**TASK GOAL**
In the passage on counterfactuals, what is the only thing needed to find more cases like the counterexample?

-- BEGIN EXTRACT TO READ --

Still, let me flag that the falsity of the past tense view is compatible with a more refined explanation of the differences between indicatives and counterfactuals in terms of aspect and tense only. Depending on whether the traditional view amounts to more than a mere denial of the past tense view, this need, however, not necessarily be in conflict with the traditional picture.
The Shaker case seems to show that the past tense view of counterfactuals is incorrect, and once the structure of the counterexample is realized, it is not hard to find more cases like it. The only thing needed are situations in which there is only an evidential link between antecedent and consequent, so that the indicative conditional is supported but the counterfactual can be undermined. What we have yet to see, however, is how a denial of the past tense view can be brought in line with the evidence in its favor.

-- END EXTRACT TO READ --
-- BEGIN RAW DATA --

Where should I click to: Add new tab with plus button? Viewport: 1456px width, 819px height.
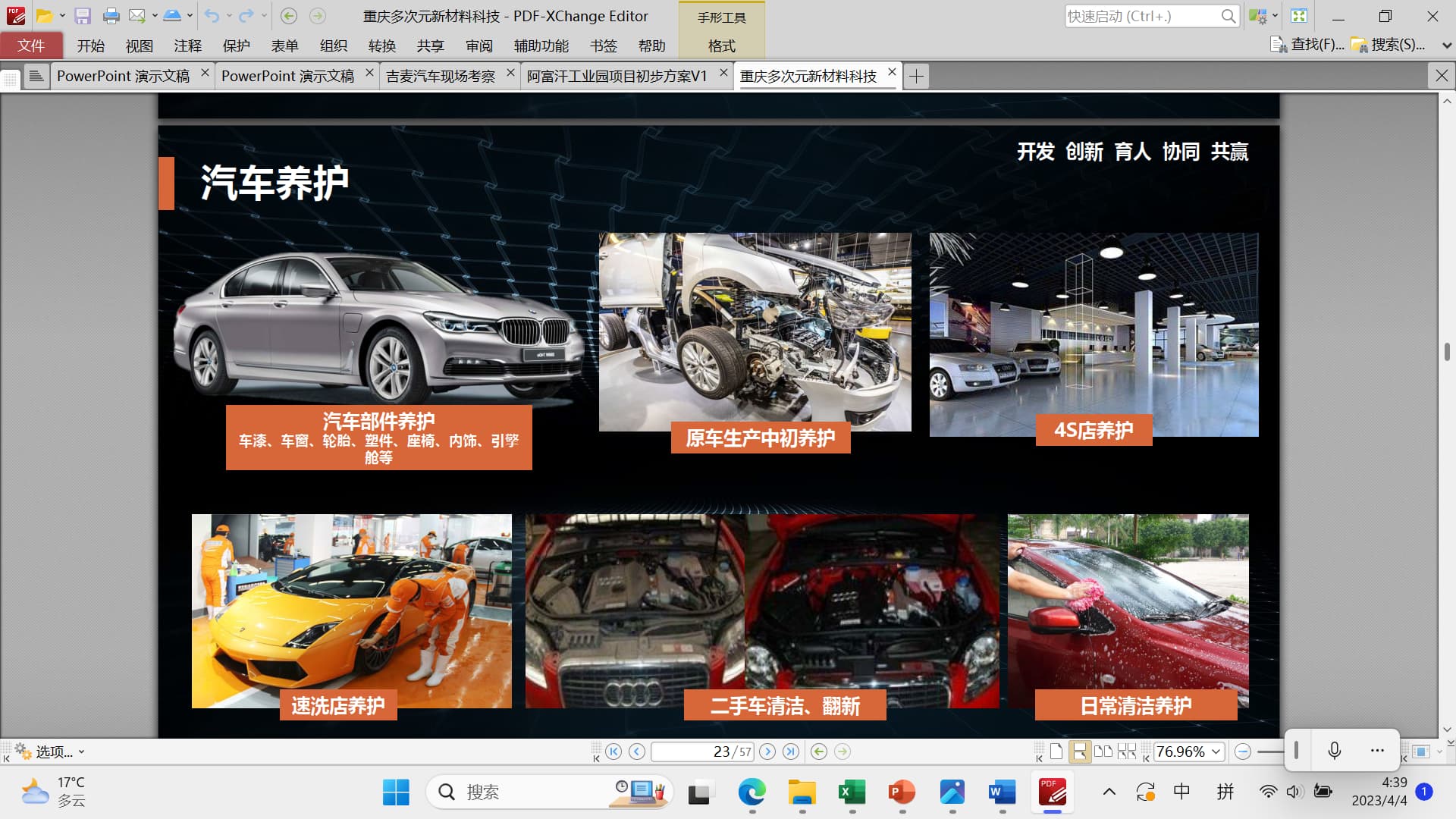(x=916, y=76)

-- END RAW DATA --

**OUTPUT**
Situations in which there is only an evidential link between antecedent and consequent, so that the indicative conditional is supported but the counterfactual can be undermined.